--- Supplied material ---

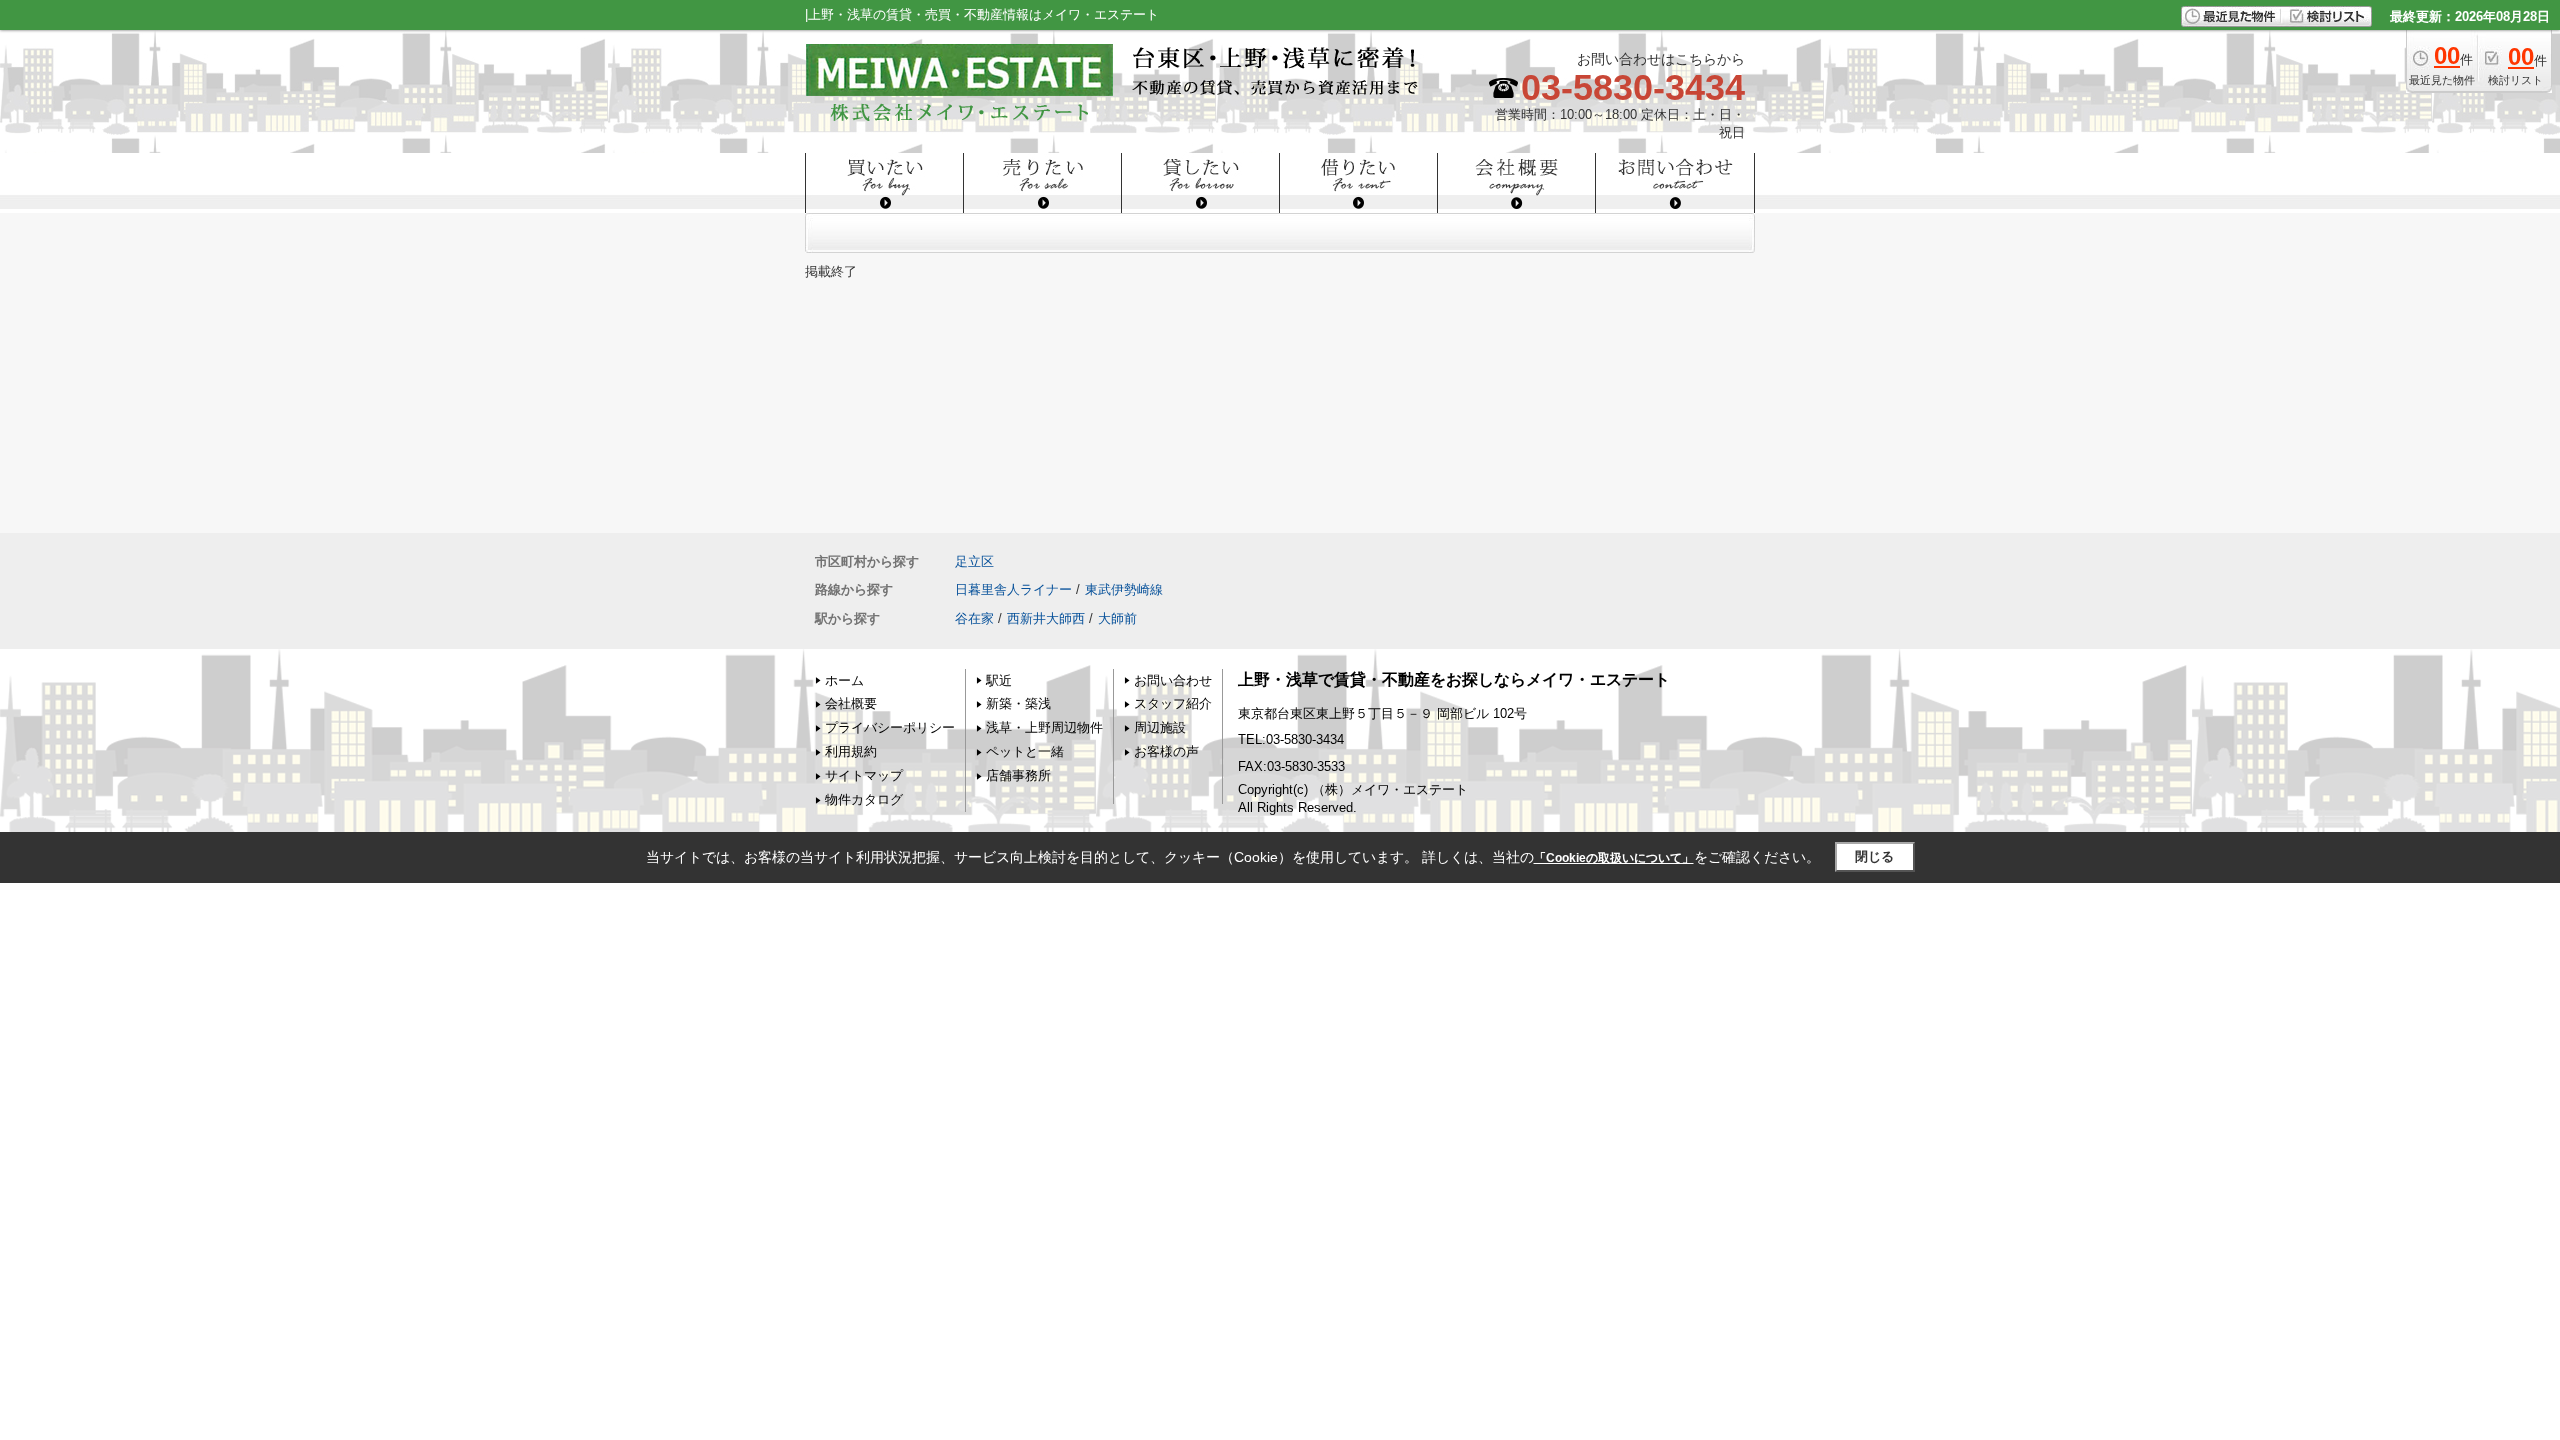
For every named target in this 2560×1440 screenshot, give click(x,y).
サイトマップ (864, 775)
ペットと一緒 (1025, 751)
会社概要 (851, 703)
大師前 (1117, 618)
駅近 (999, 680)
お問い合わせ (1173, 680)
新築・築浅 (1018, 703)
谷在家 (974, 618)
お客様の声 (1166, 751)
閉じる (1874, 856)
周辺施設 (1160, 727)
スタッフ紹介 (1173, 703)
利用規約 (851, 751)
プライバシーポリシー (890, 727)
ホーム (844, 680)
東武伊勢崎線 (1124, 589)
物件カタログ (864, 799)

---

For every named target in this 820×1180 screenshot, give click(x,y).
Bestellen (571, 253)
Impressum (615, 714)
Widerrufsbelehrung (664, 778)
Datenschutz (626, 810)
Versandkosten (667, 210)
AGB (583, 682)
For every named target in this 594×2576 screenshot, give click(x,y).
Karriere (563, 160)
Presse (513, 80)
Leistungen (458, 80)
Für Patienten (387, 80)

--- Requirement ---
Whenever a line of the material holds the word "give", copy it out.

--- Result of the exercise ---
For every named target in this 2560×1440 screenshot, give click(x,y).
For every named target in this 820×1180 screenshot, give click(x,y).
For every named target in this 594×2576 screenshot, give click(x,y).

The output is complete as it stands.